BEGIN The data
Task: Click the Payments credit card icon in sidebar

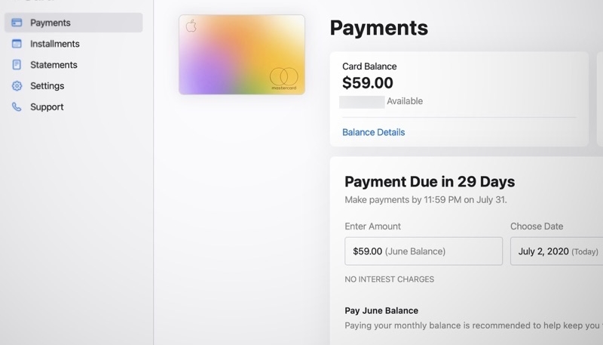Action: coord(17,23)
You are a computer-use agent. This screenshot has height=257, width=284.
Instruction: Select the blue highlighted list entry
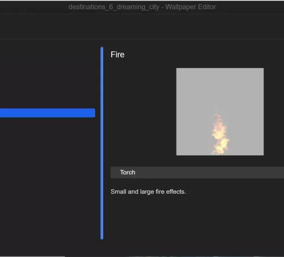(x=47, y=113)
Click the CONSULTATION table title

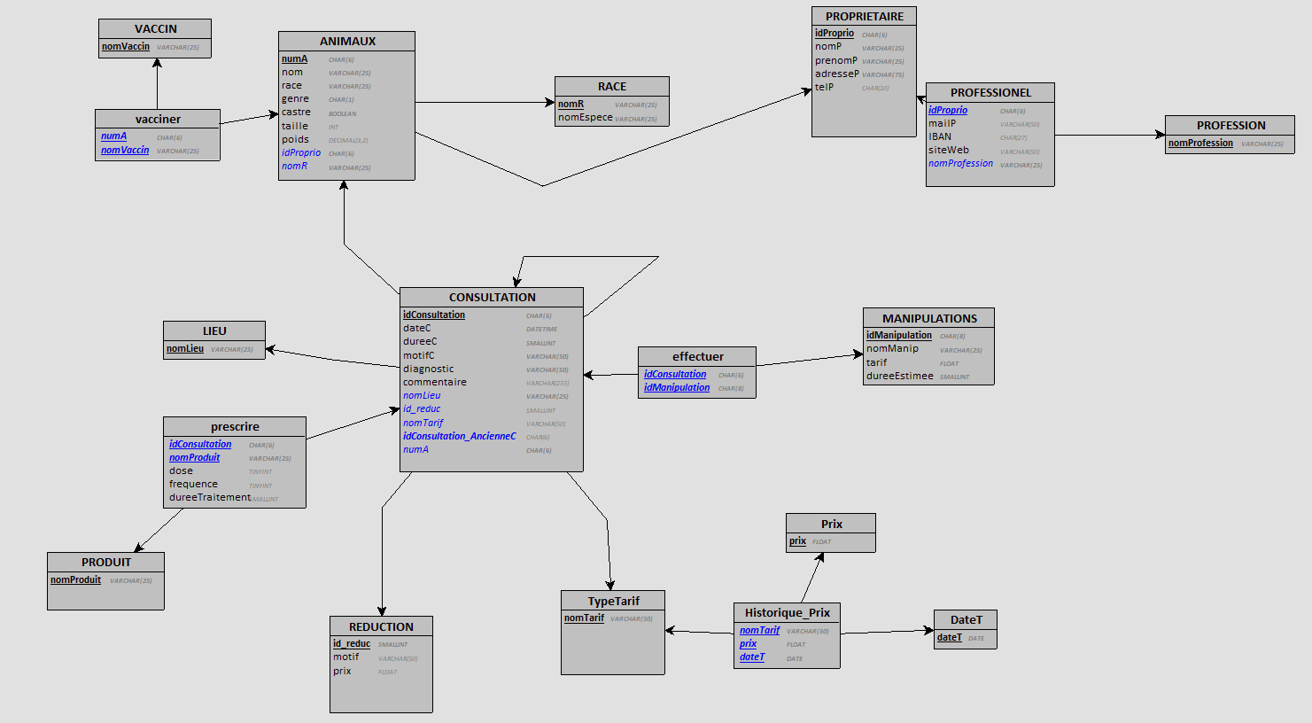click(x=492, y=298)
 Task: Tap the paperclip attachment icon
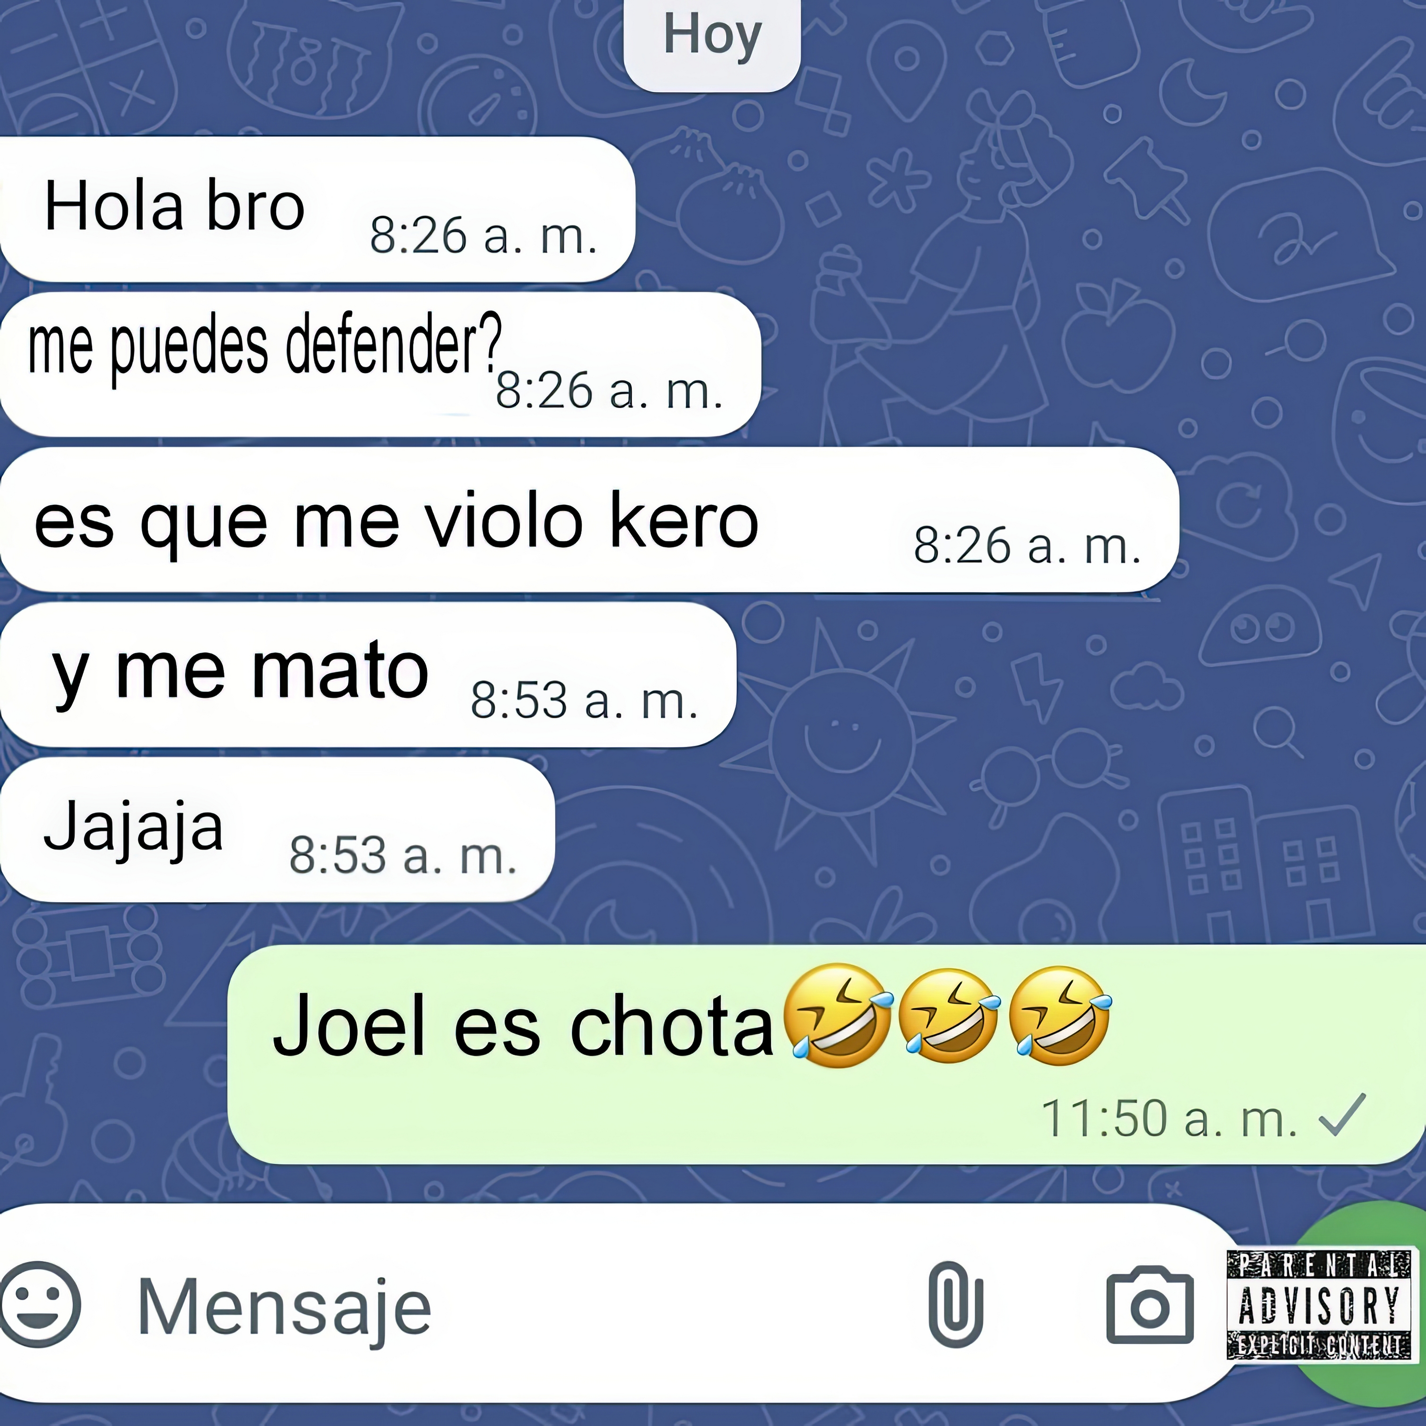[x=955, y=1304]
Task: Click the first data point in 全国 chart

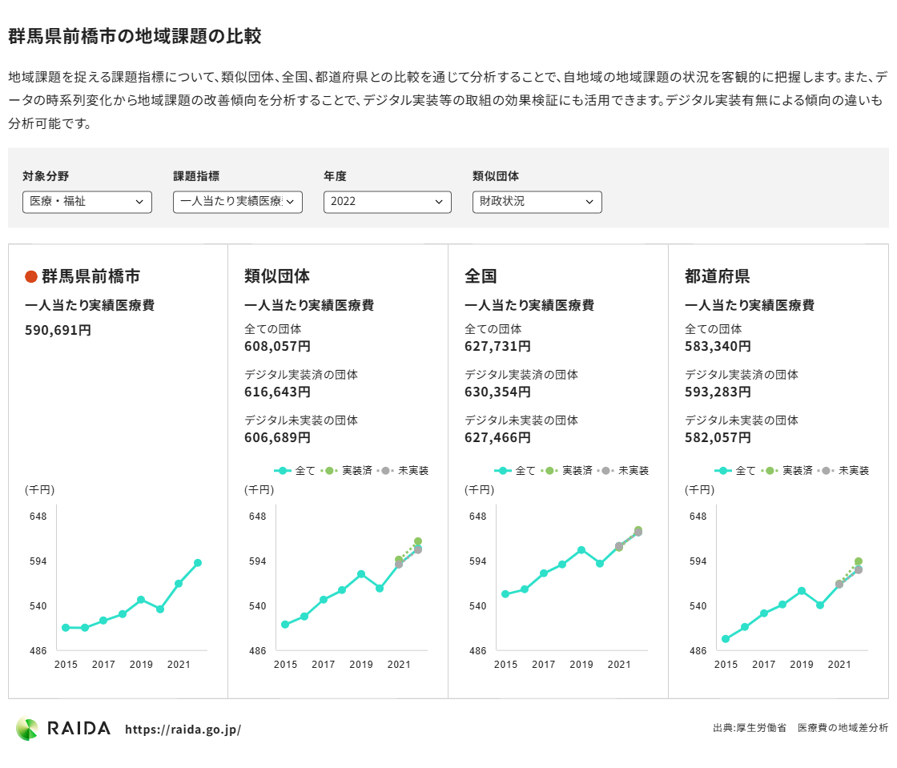Action: click(x=505, y=594)
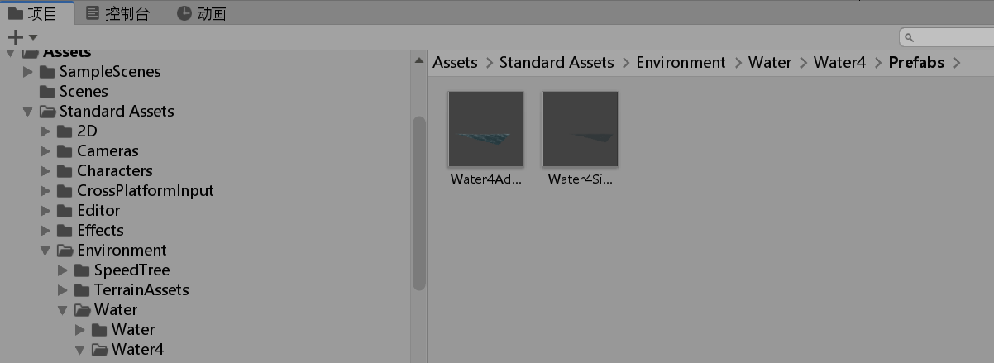This screenshot has height=363, width=994.
Task: Expand the SampleScenes folder arrow
Action: click(28, 72)
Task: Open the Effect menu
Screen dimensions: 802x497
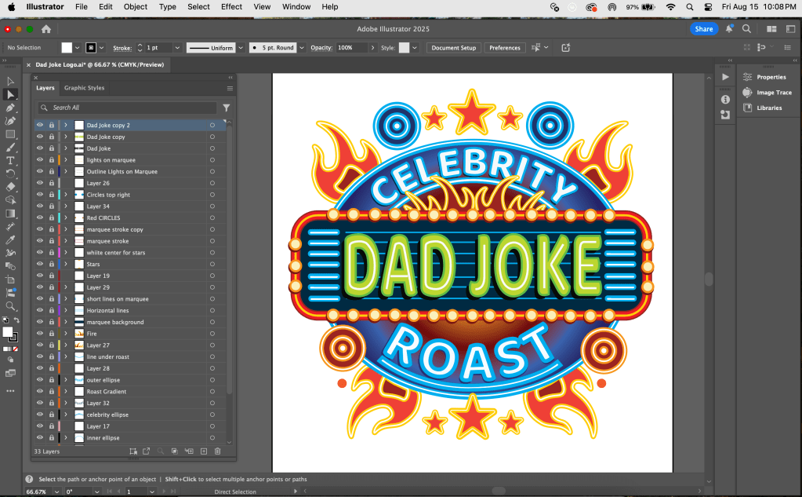Action: 231,6
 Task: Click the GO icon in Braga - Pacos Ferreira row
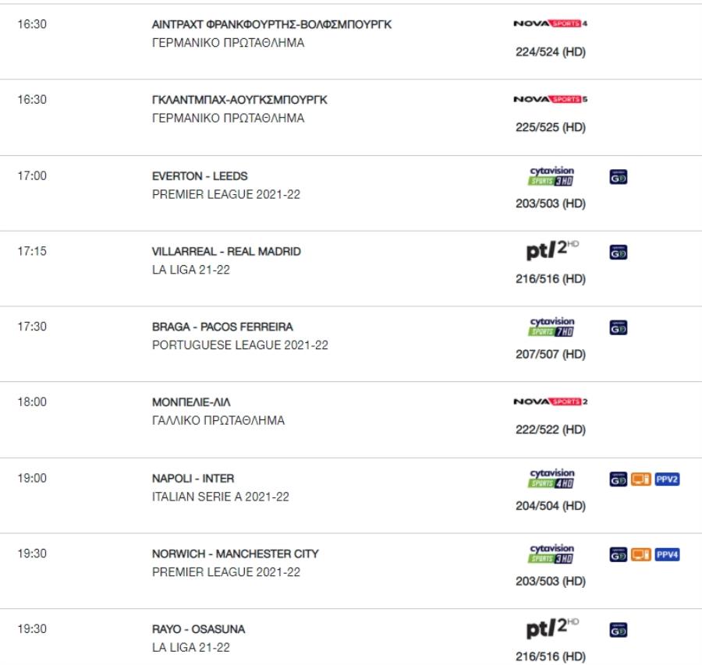coord(619,327)
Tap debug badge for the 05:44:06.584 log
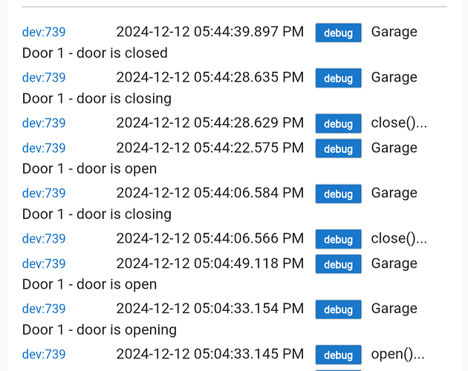Viewport: 468px width, 371px height. point(338,194)
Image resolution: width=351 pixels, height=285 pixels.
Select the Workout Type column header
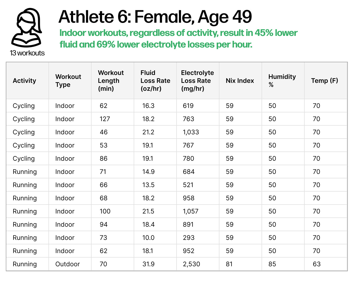click(x=68, y=81)
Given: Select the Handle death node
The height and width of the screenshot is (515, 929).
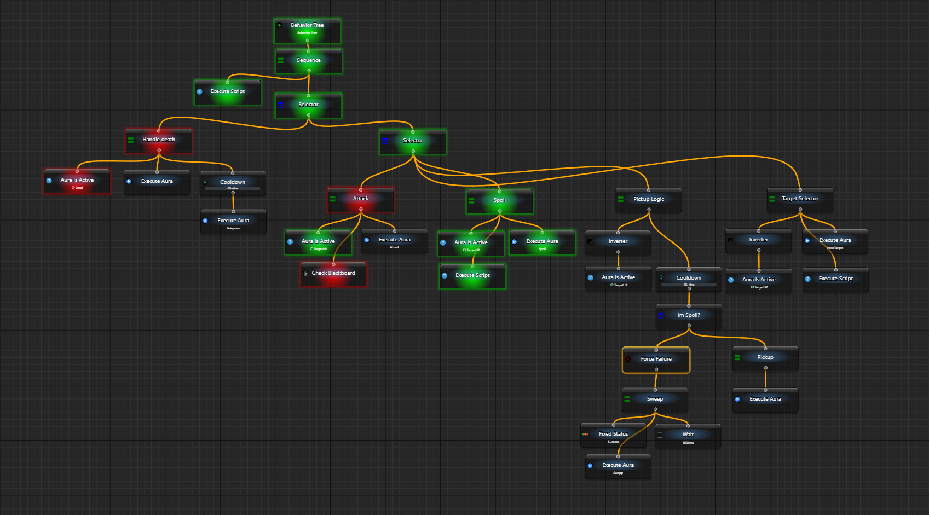Looking at the screenshot, I should tap(159, 141).
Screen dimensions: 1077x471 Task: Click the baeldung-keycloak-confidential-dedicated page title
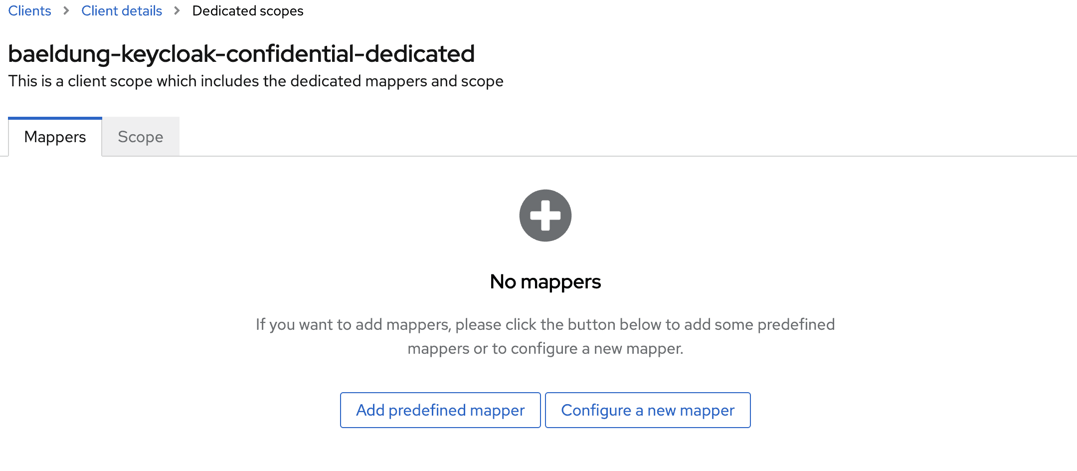241,54
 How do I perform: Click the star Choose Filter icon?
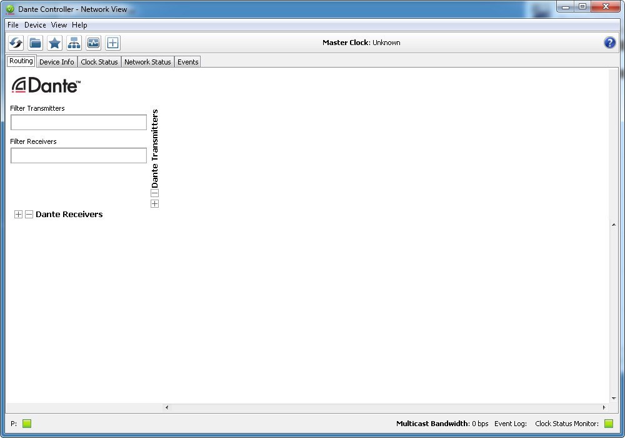click(x=54, y=43)
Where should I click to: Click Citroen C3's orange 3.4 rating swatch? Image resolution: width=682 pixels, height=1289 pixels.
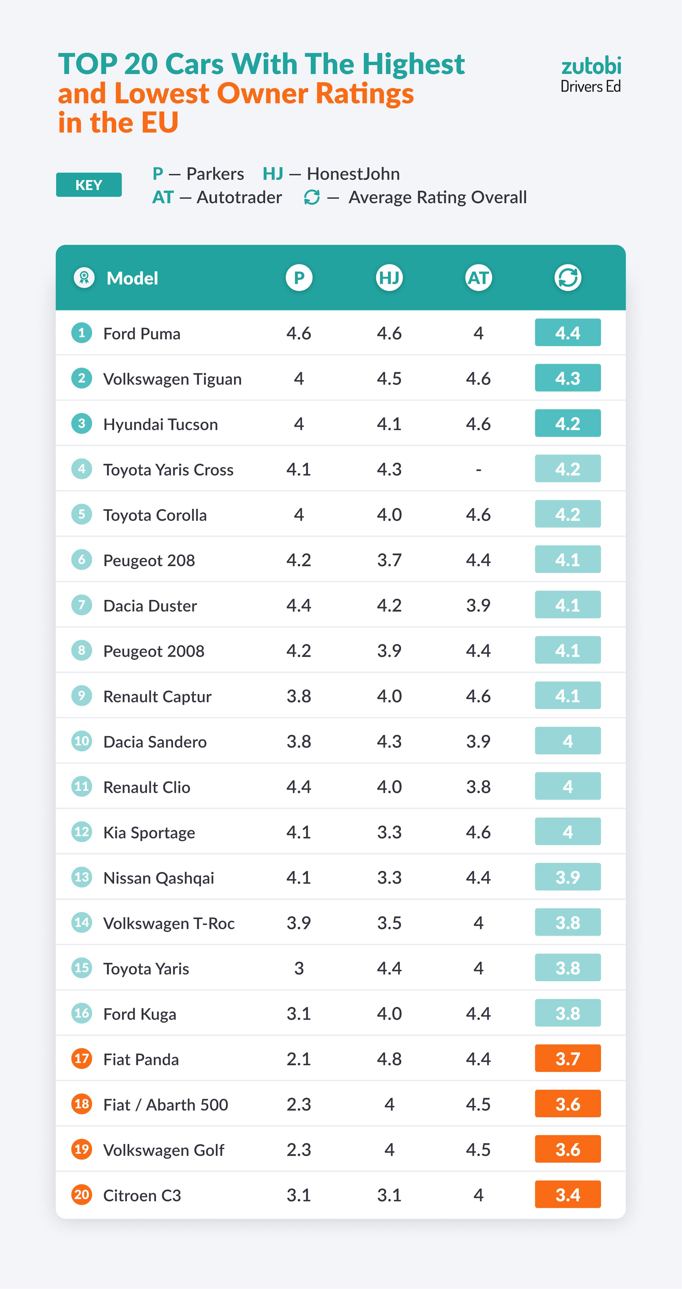567,1194
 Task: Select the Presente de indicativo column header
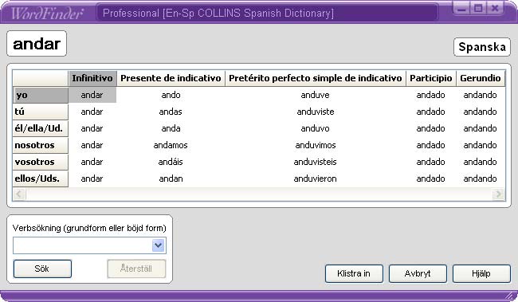(171, 78)
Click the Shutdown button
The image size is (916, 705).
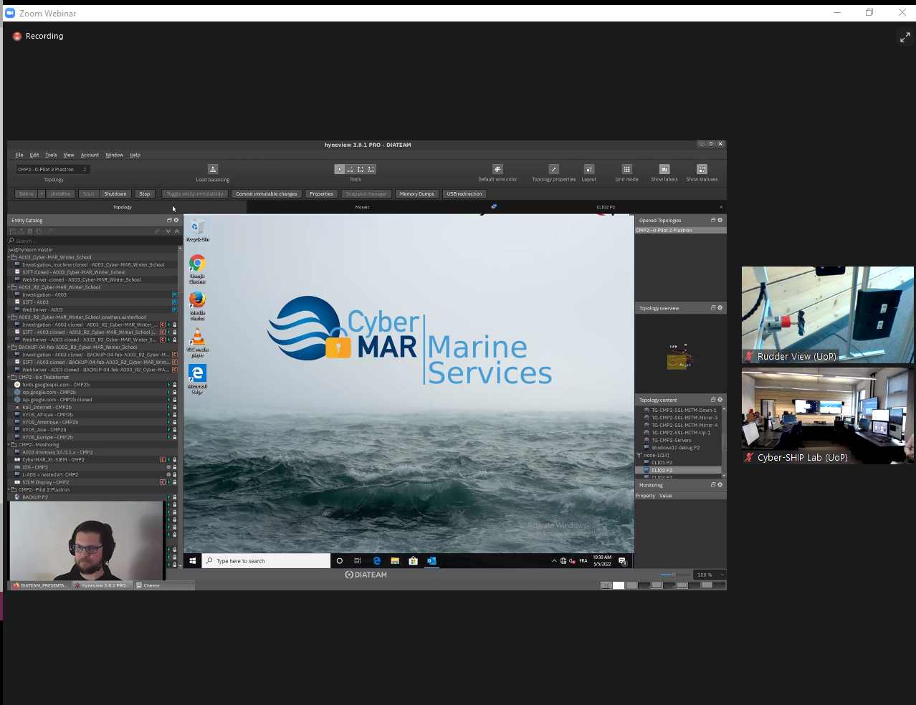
END The data
**What this task involves**
Return the material exactly as given, apart from the pictures.

**Response for this exercise**
Task: Click the Payments credit card icon in sidebar

Action: coord(17,23)
You are a computer-use agent. This screenshot has height=257, width=284.
Instruction: Select the blue highlighted list entry
(x=47, y=113)
Click the CONSULTATION table title

click(x=492, y=298)
 Task: Tap the paperclip attachment icon
[x=955, y=1304]
Task: Click the first data point in 全国 chart

Action: click(x=505, y=594)
This screenshot has height=363, width=994.
Task: Expand the SampleScenes folder arrow
Action: click(28, 72)
Task: Open the Effect menu
Screen dimensions: 802x497
Action: 231,6
 Task: Click the GO icon in Braga - Pacos Ferreira row
coord(619,327)
Tap debug badge for the 05:44:06.584 log
Viewport: 468px width, 371px height. point(338,194)
Image resolution: width=351 pixels, height=285 pixels.
Select the Workout Type column header
click(x=68, y=81)
Given: Select the Handle death node
The height and width of the screenshot is (515, 929).
Looking at the screenshot, I should tap(159, 141).
Screen dimensions: 1077x471 Task: Click the baeldung-keycloak-confidential-dedicated page title
241,54
 How do I perform: Click the star Choose Filter icon?
click(x=54, y=43)
Where should I click to: Click Citroen C3's orange 3.4 rating swatch? Image resolution: width=682 pixels, height=1289 pixels.
567,1194
 Task: Select the Presente de indicativo column header
(171, 78)
Click the Shutdown button
The image size is (916, 705).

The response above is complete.